The proposed labor deal announced Tuesday between Los Angeles Unified and the teachers union includes provisions for hiring nurses, librarians and counselors, along with class-size reductions phased in over three years, according to a summary of the proposal published by the union.

According to the summary, which was posted on United Teachers Los Angeles’ website, the 6 percent pay raise included in the proposal includes a 3 percent boost retroactive for the 2017-18 school year, and another 3 percent retroactive to July 1, 2018.

The deal also calls for the hiring of 150 full-time nurses in the 2019-20 and 2020-21 school years, enough to “provide a full-time nurse at every school five days a week.” It also call for the hiring of 41 teacher-librarian positions in each of those years, providing a “full-time teacher-librarian at every secondary school campus five days a week.”

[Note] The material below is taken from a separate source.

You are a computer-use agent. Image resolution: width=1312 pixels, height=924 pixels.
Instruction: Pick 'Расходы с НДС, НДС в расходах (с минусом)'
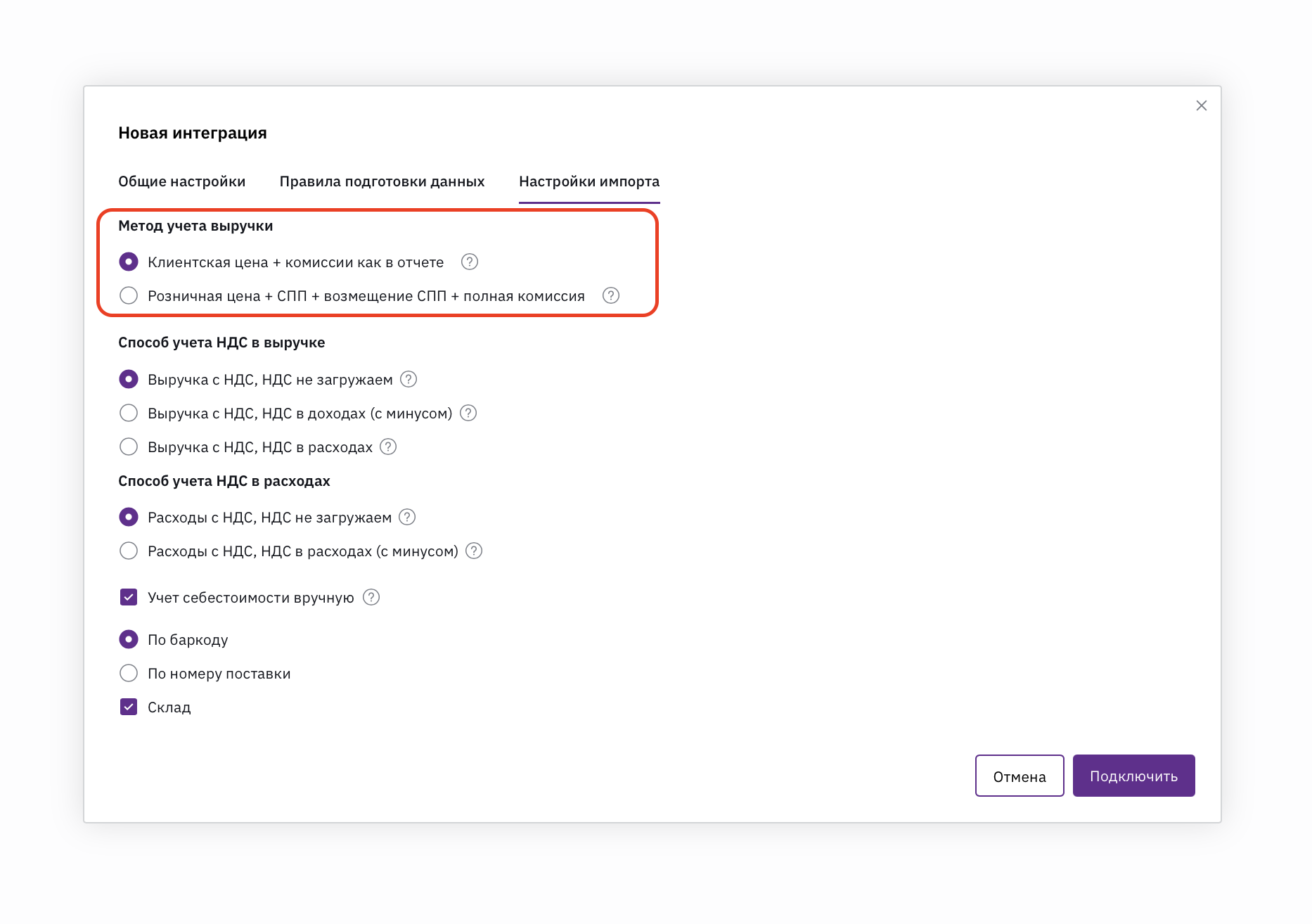point(129,551)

It also includes the hiring of 17 additional full-time counselors by Oct. 1, creating a counselor-student ratio of 500-1 per secondary school, according to the union summary.

The proposal includes the elimination of contract language that the union says would have allowed the district to “ignore all class-size averages and caps.” It calls for a class-size reduction of one student, with a secondary cap of 39 for English and math classes during the 2019-20 school year, followed by an additional one-student reduction in 2020-21 and another two-student reduction in 2021-22.

On the issue of charter schools, the proposal calls for the LAUSD Board of Education to approve a resolution asking the state to impose a cap on charter schools and to create a governor’s committee on charter schools. The tentative agreement also calls on the district to provide lists in December and February of each year of schools “threatened by co-location.” At each site on the list, a union “co-location coordinator” will be chosen to be `part of the development of the shared-use agreement.”

The proposal also includes a requirement that the district designate and fund 20 “community schools” by June 30, and another 10 such schools by June 30, 2020.

In regard to standardized testing, the district and union would form a committee that will identify all district assessments and develop a plan to reduce the amount of such testing by 50 percent.

According to the union summary, the deal calls for the union, district and mayor’s office to jointly push for increases in county and state education funding. It also calls on the mayor to endorse the Schools and Communities First ballot measure, which will go before voters in November 2020 and would roll back Proposition 13 limits on property taxes for commercial buildings, increasing tax revenue for public education.

The proposal includes other provisions on a variety of topics, including caseload caps for special-education teachers, an extension of a program exempting selected schools from random searches, efforts to expand green spaces on school campuses and increased protections for substitute teachers.